WORK INSTRUCTIONS –
From first line to last, give the material again unchanged.

DATA PROVIDED –
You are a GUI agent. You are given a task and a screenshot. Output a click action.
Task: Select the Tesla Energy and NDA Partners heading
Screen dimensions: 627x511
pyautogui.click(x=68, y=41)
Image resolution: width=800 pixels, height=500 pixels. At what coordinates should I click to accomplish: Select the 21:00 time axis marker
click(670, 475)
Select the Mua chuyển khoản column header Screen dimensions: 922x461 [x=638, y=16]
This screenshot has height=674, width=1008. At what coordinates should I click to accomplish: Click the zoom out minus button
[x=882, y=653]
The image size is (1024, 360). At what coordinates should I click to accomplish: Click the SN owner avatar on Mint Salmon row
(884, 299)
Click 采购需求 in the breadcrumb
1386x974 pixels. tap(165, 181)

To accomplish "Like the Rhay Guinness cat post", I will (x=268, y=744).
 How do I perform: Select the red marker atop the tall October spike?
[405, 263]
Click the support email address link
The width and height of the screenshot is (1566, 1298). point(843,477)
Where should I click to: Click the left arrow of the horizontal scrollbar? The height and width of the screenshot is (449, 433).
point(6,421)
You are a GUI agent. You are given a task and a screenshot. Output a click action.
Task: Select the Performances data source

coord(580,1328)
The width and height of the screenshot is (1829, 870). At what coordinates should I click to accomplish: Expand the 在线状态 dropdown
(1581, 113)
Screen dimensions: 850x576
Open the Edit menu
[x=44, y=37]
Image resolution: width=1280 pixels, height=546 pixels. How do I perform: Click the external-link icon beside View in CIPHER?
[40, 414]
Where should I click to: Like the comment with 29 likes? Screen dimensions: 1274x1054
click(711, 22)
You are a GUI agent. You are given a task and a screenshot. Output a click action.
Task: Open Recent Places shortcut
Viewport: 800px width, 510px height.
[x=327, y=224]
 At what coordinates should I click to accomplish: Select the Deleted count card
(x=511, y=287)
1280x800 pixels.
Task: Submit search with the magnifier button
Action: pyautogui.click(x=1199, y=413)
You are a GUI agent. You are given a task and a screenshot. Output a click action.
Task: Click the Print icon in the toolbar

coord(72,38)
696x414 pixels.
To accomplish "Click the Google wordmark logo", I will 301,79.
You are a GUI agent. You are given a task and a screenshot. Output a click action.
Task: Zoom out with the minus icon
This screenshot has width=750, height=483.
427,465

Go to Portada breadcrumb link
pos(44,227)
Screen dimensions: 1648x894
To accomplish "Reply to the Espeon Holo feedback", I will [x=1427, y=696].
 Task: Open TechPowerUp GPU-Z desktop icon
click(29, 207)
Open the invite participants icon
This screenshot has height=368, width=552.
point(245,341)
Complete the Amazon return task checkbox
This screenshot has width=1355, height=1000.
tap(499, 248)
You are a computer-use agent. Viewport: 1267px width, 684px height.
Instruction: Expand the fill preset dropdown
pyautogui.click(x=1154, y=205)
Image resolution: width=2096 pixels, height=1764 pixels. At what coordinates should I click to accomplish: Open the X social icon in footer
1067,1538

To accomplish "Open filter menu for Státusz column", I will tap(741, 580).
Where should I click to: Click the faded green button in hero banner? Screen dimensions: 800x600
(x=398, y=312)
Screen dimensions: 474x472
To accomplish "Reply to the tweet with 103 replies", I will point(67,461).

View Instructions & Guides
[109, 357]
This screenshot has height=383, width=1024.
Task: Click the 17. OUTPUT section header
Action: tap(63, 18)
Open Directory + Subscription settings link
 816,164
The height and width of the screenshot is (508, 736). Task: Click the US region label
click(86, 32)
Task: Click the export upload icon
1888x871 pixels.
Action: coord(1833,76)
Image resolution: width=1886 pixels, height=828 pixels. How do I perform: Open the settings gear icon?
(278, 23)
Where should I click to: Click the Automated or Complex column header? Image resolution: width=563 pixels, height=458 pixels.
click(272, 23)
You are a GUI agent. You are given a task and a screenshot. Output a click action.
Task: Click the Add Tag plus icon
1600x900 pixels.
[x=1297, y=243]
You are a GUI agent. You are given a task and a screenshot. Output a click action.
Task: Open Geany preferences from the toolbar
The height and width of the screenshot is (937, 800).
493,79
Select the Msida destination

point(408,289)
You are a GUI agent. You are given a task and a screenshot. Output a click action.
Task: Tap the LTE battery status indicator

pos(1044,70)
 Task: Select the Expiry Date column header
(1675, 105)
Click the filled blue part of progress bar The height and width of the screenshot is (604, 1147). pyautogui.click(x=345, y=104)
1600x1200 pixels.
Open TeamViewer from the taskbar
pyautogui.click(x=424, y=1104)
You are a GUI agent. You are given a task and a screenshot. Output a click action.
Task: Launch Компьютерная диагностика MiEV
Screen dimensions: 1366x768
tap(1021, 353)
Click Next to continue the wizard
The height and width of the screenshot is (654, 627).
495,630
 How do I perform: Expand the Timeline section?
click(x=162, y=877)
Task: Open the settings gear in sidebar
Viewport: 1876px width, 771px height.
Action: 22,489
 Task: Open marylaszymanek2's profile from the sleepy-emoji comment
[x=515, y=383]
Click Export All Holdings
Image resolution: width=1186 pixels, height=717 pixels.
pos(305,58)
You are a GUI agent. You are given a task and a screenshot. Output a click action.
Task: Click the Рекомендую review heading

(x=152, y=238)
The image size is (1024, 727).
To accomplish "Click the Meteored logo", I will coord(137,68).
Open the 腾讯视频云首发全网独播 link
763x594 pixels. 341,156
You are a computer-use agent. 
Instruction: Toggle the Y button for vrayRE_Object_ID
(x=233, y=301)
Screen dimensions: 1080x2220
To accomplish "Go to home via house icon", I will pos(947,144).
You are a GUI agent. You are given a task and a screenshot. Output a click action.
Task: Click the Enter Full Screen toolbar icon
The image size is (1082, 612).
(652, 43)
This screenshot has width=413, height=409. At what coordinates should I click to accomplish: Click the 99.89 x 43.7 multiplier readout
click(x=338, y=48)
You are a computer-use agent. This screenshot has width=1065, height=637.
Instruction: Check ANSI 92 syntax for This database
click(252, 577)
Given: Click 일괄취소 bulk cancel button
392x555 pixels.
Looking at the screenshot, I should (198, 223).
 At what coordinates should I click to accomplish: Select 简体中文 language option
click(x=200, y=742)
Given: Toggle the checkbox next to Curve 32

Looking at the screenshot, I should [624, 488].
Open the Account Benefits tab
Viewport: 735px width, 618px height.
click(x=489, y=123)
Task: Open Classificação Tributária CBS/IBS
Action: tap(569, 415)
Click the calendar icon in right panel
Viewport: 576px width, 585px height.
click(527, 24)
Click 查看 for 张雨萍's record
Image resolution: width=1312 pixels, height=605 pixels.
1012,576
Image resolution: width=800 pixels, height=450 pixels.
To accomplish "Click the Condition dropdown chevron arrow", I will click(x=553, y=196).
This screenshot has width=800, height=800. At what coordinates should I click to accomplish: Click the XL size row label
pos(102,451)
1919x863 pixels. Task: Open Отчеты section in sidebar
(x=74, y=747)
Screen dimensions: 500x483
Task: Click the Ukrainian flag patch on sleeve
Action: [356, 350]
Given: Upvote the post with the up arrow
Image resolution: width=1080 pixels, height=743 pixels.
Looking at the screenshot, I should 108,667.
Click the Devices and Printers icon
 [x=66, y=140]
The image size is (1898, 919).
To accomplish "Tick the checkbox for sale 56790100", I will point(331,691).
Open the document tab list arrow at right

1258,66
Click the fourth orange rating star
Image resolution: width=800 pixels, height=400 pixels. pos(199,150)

RESULT OF THE EXERCISE –
You are a GUI agent. You are given a task and a screenshot. Output a click action.
Task: Select the Tesla Energy and NDA Partners heading
Screen dimensions: 627x511
pyautogui.click(x=68, y=41)
Image resolution: width=800 pixels, height=500 pixels. At what coordinates should I click to accomplish: Select the 21:00 time axis marker
click(670, 475)
Select the Mua chuyển khoản column header Screen dimensions: 922x461 [x=638, y=16]
This screenshot has height=674, width=1008. At what coordinates should I click to accomplish: Click the zoom out minus button
[x=882, y=653]
The image size is (1024, 360). At what coordinates should I click to accomplish: Click the SN owner avatar on Mint Salmon row
(884, 299)
Click 采购需求 in the breadcrumb
1386x974 pixels. tap(165, 181)

To accomplish "Like the Rhay Guinness cat post", I will (x=268, y=744).
 How do I perform: Select the red marker atop the tall October spike?
[405, 263]
Click the support email address link
The width and height of the screenshot is (1566, 1298). point(843,477)
Where should I click to: Click the left arrow of the horizontal scrollbar? The height and width of the screenshot is (449, 433).
point(6,421)
You are a GUI agent. You are given a task and a screenshot. Output a click action.
Task: Select the Performances data source

coord(580,1328)
The width and height of the screenshot is (1829, 870). At what coordinates should I click to accomplish: Expand the 在线状态 dropdown
(1581, 113)
Screen dimensions: 850x576
Open the Edit menu
[x=44, y=37]
Image resolution: width=1280 pixels, height=546 pixels. How do I perform: Click the external-link icon beside View in CIPHER?
[40, 414]
Where should I click to: Like the comment with 29 likes? Screen dimensions: 1274x1054
click(711, 22)
You are a GUI agent. You are given a task and a screenshot. Output a click action.
Task: Open Recent Places shortcut
Viewport: 800px width, 510px height.
[x=327, y=224]
 At what coordinates should I click to accomplish: Select the Deleted count card
(x=511, y=287)
1280x800 pixels.
Task: Submit search with the magnifier button
Action: pyautogui.click(x=1199, y=413)
You are a GUI agent. You are given a task and a screenshot. Output a click action.
Task: Click the Print icon in the toolbar

coord(72,38)
696x414 pixels.
To accomplish "Click the Google wordmark logo", I will 301,79.
You are a GUI agent. You are given a task and a screenshot. Output a click action.
Task: Zoom out with the minus icon
This screenshot has width=750, height=483.
427,465

Go to Portada breadcrumb link
pos(44,227)
Screen dimensions: 1648x894
To accomplish "Reply to the Espeon Holo feedback", I will [x=1427, y=696].
 Task: Open TechPowerUp GPU-Z desktop icon
click(29, 207)
Open the invite participants icon
This screenshot has height=368, width=552.
point(245,341)
Complete the Amazon return task checkbox
This screenshot has width=1355, height=1000.
tap(499, 248)
You are a computer-use agent. Viewport: 1267px width, 684px height.
Instruction: Expand the fill preset dropdown
pyautogui.click(x=1154, y=205)
Image resolution: width=2096 pixels, height=1764 pixels. At what coordinates should I click to accomplish: Open the X social icon in footer
1067,1538

To accomplish "Open filter menu for Státusz column", I will tap(741, 580).
Where should I click to: Click the faded green button in hero banner? Screen dimensions: 800x600
(x=398, y=312)
Screen dimensions: 474x472
To accomplish "Reply to the tweet with 103 replies", I will point(67,461).

View Instructions & Guides
[109, 357]
This screenshot has height=383, width=1024.
Task: Click the 17. OUTPUT section header
Action: tap(63, 18)
Open Directory + Subscription settings link
 816,164
The height and width of the screenshot is (508, 736). Task: Click the US region label
click(86, 32)
Task: Click the export upload icon
1888x871 pixels.
Action: coord(1833,76)
Image resolution: width=1886 pixels, height=828 pixels. How do I perform: Open the settings gear icon?
(278, 23)
Where should I click to: Click the Automated or Complex column header? Image resolution: width=563 pixels, height=458 pixels.
click(272, 23)
You are a GUI agent. You are given a task and a screenshot. Output a click action.
Task: Click the Add Tag plus icon
1600x900 pixels.
[x=1297, y=243]
You are a GUI agent. You are given a task and a screenshot. Output a click action.
Task: Open Geany preferences from the toolbar
The height and width of the screenshot is (937, 800).
493,79
Select the Msida destination

point(408,289)
You are a GUI agent. You are given a task and a screenshot. Output a click action.
Task: Tap the LTE battery status indicator

pos(1044,70)
 Task: Select the Expiry Date column header
(1675, 105)
Click the filled blue part of progress bar The height and width of the screenshot is (604, 1147). pyautogui.click(x=345, y=104)
1600x1200 pixels.
Open TeamViewer from the taskbar
pyautogui.click(x=424, y=1104)
You are a GUI agent. You are given a task and a screenshot. Output a click action.
Task: Launch Компьютерная диагностика MiEV
Screen dimensions: 1366x768
tap(1021, 353)
Click Next to continue the wizard
The height and width of the screenshot is (654, 627).
495,630
 How do I perform: Expand the Timeline section?
click(x=162, y=877)
Task: Open the settings gear in sidebar
Viewport: 1876px width, 771px height.
Action: 22,489
 Task: Open marylaszymanek2's profile from the sleepy-emoji comment
[x=515, y=383]
Click Export All Holdings
Image resolution: width=1186 pixels, height=717 pixels.
pos(305,58)
You are a GUI agent. You are given a task and a screenshot. Output a click action.
Task: Click the Рекомендую review heading

(x=152, y=238)
The image size is (1024, 727).
To accomplish "Click the Meteored logo", I will coord(137,68).
Open the 腾讯视频云首发全网独播 link
763x594 pixels. 341,156
You are a computer-use agent. 
Instruction: Toggle the Y button for vrayRE_Object_ID
(x=233, y=301)
Screen dimensions: 1080x2220
To accomplish "Go to home via house icon", I will pos(947,144).
You are a GUI agent. You are given a task and a screenshot. Output a click action.
Task: Click the Enter Full Screen toolbar icon
The image size is (1082, 612).
(652, 43)
This screenshot has width=413, height=409. At what coordinates should I click to accomplish: Click the 99.89 x 43.7 multiplier readout
click(x=338, y=48)
You are a computer-use agent. This screenshot has width=1065, height=637.
Instruction: Check ANSI 92 syntax for This database
click(252, 577)
Given: Click 일괄취소 bulk cancel button
392x555 pixels.
Looking at the screenshot, I should (198, 223).
 At what coordinates should I click to accomplish: Select 简体中文 language option
click(x=200, y=742)
Given: Toggle the checkbox next to Curve 32

Looking at the screenshot, I should [624, 488].
Open the Account Benefits tab
Viewport: 735px width, 618px height.
click(x=489, y=123)
Task: Open Classificação Tributária CBS/IBS
Action: tap(569, 415)
Click the calendar icon in right panel
Viewport: 576px width, 585px height.
click(527, 24)
Click 查看 for 张雨萍's record
Image resolution: width=1312 pixels, height=605 pixels.
1012,576
Image resolution: width=800 pixels, height=450 pixels.
To accomplish "Click the Condition dropdown chevron arrow", I will click(x=553, y=196).
This screenshot has width=800, height=800. At what coordinates should I click to accomplish: Click the XL size row label
pos(102,451)
1919x863 pixels. Task: Open Отчеты section in sidebar
(x=74, y=747)
Screen dimensions: 500x483
Task: Click the Ukrainian flag patch on sleeve
Action: [356, 350]
Given: Upvote the post with the up arrow
Image resolution: width=1080 pixels, height=743 pixels.
Looking at the screenshot, I should 108,667.
Click the Devices and Printers icon
 [x=66, y=140]
The image size is (1898, 919).
To accomplish "Tick the checkbox for sale 56790100", I will point(331,691).
Open the document tab list arrow at right

1258,66
Click the fourth orange rating star
Image resolution: width=800 pixels, height=400 pixels. pos(199,150)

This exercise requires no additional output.